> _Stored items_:
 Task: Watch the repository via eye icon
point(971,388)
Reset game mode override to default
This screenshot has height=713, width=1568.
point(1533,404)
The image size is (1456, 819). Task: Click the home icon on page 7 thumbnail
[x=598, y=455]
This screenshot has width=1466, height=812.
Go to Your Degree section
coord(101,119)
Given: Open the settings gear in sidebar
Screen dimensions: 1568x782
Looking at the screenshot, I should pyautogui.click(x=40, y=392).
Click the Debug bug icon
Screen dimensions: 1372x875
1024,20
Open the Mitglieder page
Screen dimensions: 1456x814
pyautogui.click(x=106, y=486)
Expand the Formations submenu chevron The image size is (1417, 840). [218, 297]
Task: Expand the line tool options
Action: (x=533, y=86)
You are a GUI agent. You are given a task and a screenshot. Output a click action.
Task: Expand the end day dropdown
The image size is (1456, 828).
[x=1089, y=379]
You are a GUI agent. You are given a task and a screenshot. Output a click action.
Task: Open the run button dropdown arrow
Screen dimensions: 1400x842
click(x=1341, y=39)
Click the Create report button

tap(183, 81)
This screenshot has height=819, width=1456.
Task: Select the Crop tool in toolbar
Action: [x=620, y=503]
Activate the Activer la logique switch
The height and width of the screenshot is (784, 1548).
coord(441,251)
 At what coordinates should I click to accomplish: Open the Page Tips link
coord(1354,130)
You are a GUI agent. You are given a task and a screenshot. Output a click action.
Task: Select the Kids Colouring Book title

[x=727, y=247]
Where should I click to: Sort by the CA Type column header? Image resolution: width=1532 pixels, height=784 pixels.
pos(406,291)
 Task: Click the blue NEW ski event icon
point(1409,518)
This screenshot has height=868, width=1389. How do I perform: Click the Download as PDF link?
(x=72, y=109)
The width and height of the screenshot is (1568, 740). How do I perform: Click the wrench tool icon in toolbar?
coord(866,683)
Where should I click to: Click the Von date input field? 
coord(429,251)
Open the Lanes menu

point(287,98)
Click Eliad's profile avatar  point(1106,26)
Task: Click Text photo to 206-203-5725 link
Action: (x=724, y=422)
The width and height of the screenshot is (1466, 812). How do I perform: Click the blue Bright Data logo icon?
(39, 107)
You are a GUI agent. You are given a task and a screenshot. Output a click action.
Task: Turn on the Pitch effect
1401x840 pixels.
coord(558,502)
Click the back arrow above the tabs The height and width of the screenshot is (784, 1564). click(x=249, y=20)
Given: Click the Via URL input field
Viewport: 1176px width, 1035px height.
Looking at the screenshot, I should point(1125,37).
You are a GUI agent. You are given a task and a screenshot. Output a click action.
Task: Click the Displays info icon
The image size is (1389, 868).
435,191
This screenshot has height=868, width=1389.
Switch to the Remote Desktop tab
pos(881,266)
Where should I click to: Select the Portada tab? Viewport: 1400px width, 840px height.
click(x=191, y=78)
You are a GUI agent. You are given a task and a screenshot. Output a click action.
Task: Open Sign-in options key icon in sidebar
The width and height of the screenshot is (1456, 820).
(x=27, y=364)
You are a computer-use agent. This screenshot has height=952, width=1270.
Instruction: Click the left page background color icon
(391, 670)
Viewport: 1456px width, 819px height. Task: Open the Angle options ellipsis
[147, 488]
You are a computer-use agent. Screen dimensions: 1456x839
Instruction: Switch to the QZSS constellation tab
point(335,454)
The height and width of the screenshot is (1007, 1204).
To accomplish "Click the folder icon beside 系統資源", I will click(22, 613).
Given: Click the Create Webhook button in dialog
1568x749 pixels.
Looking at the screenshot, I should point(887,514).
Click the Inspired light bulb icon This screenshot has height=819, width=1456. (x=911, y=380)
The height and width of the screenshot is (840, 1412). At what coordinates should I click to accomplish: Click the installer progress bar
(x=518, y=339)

> _Work order_: Print out the complete data above, character for character.

> _Result_:
 Task: Watch the repository via eye icon
point(971,388)
Reset game mode override to default
This screenshot has height=713, width=1568.
point(1533,404)
The image size is (1456, 819). Task: Click the home icon on page 7 thumbnail
[x=598, y=455]
This screenshot has width=1466, height=812.
Go to Your Degree section
coord(101,119)
Given: Open the settings gear in sidebar
Screen dimensions: 1568x782
Looking at the screenshot, I should pyautogui.click(x=40, y=392).
Click the Debug bug icon
Screen dimensions: 1372x875
1024,20
Open the Mitglieder page
Screen dimensions: 1456x814
pyautogui.click(x=106, y=486)
Expand the Formations submenu chevron The image size is (1417, 840). [218, 297]
Task: Expand the line tool options
Action: (x=533, y=86)
You are a GUI agent. You are given a task and a screenshot. Output a click action.
Task: Expand the end day dropdown
The image size is (1456, 828).
[x=1089, y=379]
You are a GUI agent. You are given a task and a screenshot. Output a click action.
Task: Open the run button dropdown arrow
Screen dimensions: 1400x842
click(x=1341, y=39)
Click the Create report button

tap(183, 81)
This screenshot has height=819, width=1456.
Task: Select the Crop tool in toolbar
Action: [x=620, y=503]
Activate the Activer la logique switch
The height and width of the screenshot is (784, 1548).
coord(441,251)
 At what coordinates should I click to accomplish: Open the Page Tips link
coord(1354,130)
You are a GUI agent. You are given a task and a screenshot. Output a click action.
Task: Select the Kids Colouring Book title

[x=727, y=247]
Where should I click to: Sort by the CA Type column header? Image resolution: width=1532 pixels, height=784 pixels.
pos(406,291)
 Task: Click the blue NEW ski event icon
point(1409,518)
This screenshot has height=868, width=1389. How do I perform: Click the Download as PDF link?
(x=72, y=109)
The width and height of the screenshot is (1568, 740). How do I perform: Click the wrench tool icon in toolbar?
coord(866,683)
Where should I click to: Click the Von date input field? 
coord(429,251)
Open the Lanes menu

point(287,98)
Click Eliad's profile avatar  point(1106,26)
Task: Click Text photo to 206-203-5725 link
Action: (x=724, y=422)
The width and height of the screenshot is (1466, 812). How do I perform: Click the blue Bright Data logo icon?
(39, 107)
You are a GUI agent. You are given a task and a screenshot. Output a click action.
Task: Turn on the Pitch effect
1401x840 pixels.
coord(558,502)
Click the back arrow above the tabs The height and width of the screenshot is (784, 1564). click(x=249, y=20)
Given: Click the Via URL input field
Viewport: 1176px width, 1035px height.
Looking at the screenshot, I should point(1125,37).
You are a GUI agent. You are given a task and a screenshot. Output a click action.
Task: Click the Displays info icon
The image size is (1389, 868).
435,191
This screenshot has height=868, width=1389.
Switch to the Remote Desktop tab
pos(881,266)
Where should I click to: Select the Portada tab? Viewport: 1400px width, 840px height.
click(x=191, y=78)
You are a GUI agent. You are given a task and a screenshot. Output a click action.
Task: Open Sign-in options key icon in sidebar
The width and height of the screenshot is (1456, 820).
(x=27, y=364)
You are a computer-use agent. This screenshot has height=952, width=1270.
Instruction: Click the left page background color icon
(391, 670)
Viewport: 1456px width, 819px height. Task: Open the Angle options ellipsis
[147, 488]
You are a computer-use agent. Screen dimensions: 1456x839
Instruction: Switch to the QZSS constellation tab
point(335,454)
The height and width of the screenshot is (1007, 1204).
To accomplish "Click the folder icon beside 系統資源", I will click(22, 613).
Given: Click the Create Webhook button in dialog
1568x749 pixels.
Looking at the screenshot, I should point(887,514).
Click the Inspired light bulb icon This screenshot has height=819, width=1456. (x=911, y=380)
The height and width of the screenshot is (840, 1412). At what coordinates should I click to accomplish: Click the installer progress bar
(x=518, y=339)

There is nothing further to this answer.